Migrated from field 'Test system'.

Applicant's summary and conclusion

Conclusions:

Interpretation of results (migrated information):
negative

Under the conditions of this study the test item was not mutagenic to bacteria.

Executive summary:

This study was performed to investigate the potential of the test item to induce gene mutations according to the plate incorporation assay with rat liver S9(experiment I) and the pre-incubation test with hamster liver S9 (experiment II) using the Salmonella typhimurium strains TA 1535, TA 1537, TA 98, TA 100, and the Escherichia coli strain WP2 uvrA.

The assay was performed in two independent experiments with and without liver microsomal activation. Each concentration, including the controls, was tested in triplicate. The test item was tested at the following concentrations: Pre-Experiment/Experiment I and II: 3; 10; 33; 100; 333; 1000; 2500; and 5000 µg/plate.

The plates incubated with the test item showed normal background growth up to 5000 µg/plate with and without metabolic activation in both experiments.

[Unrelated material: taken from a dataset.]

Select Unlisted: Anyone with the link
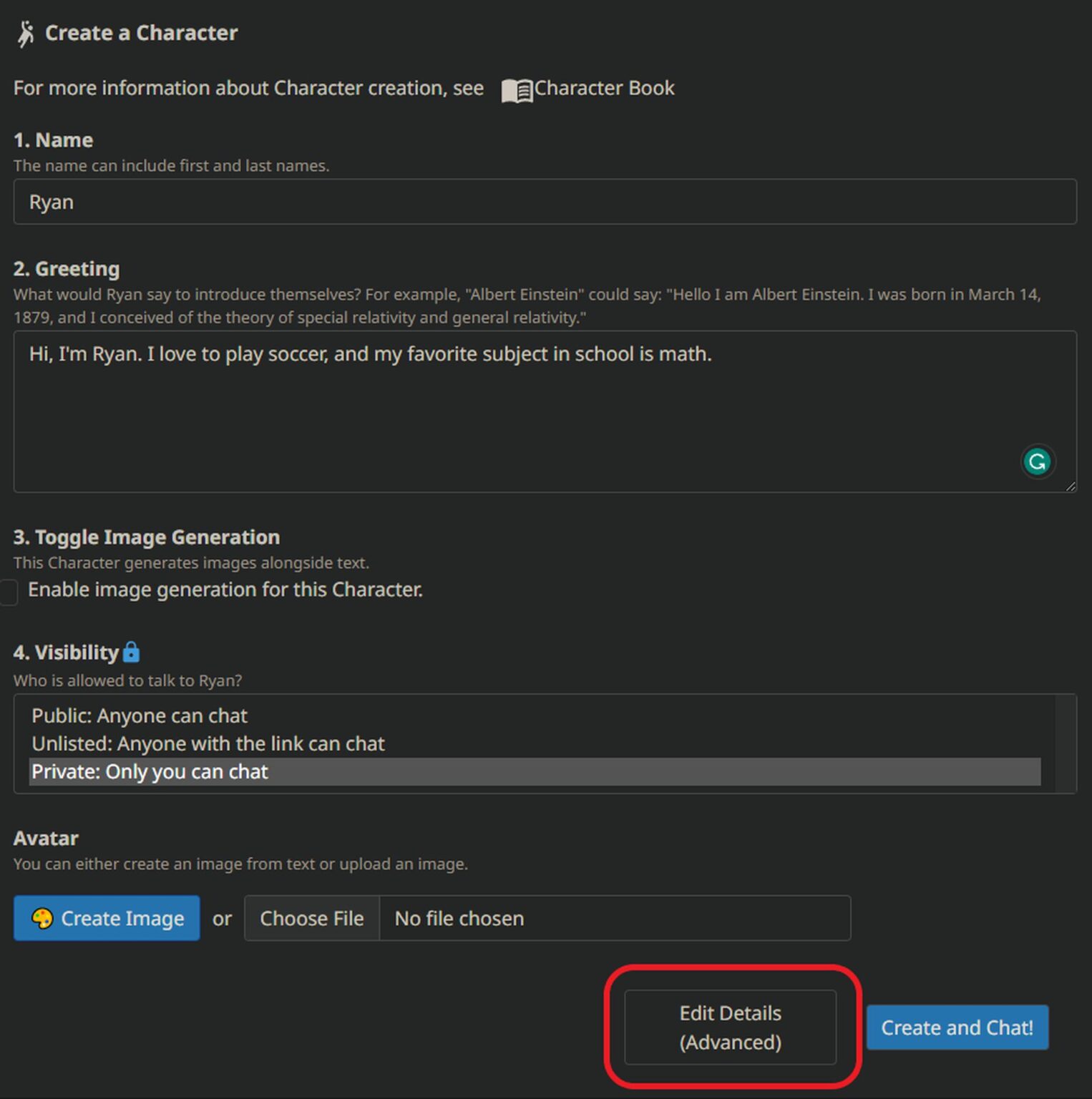Viewport: 1092px width, 1099px height. [x=208, y=743]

No toxic effects, evident as a reduction in the number of revertants, were observed with and without metabolic activation in all strains in experiment II. A minor reduction in the number of revertants, was observed only in experiment I in strains TA 1535, TA 1537 and TA 98 in the absence of metabolic and in strains TA 1537 and TA 98 in the presence of metabolic activation at higher concentrations. No substantial increase in revertant colony numbers of any of the five tester strains was observed following treatment with the test item at any dose level, neither in the presence nor absence of metabolic activation (S9 mix). There was also no tendency of higher mutation rates with increasing concentrations in the range below the generally acknowledged border of biological relevance.

Appropriate reference mutagens were used as positive controls and showed a distinct increase of induced revertant colonies.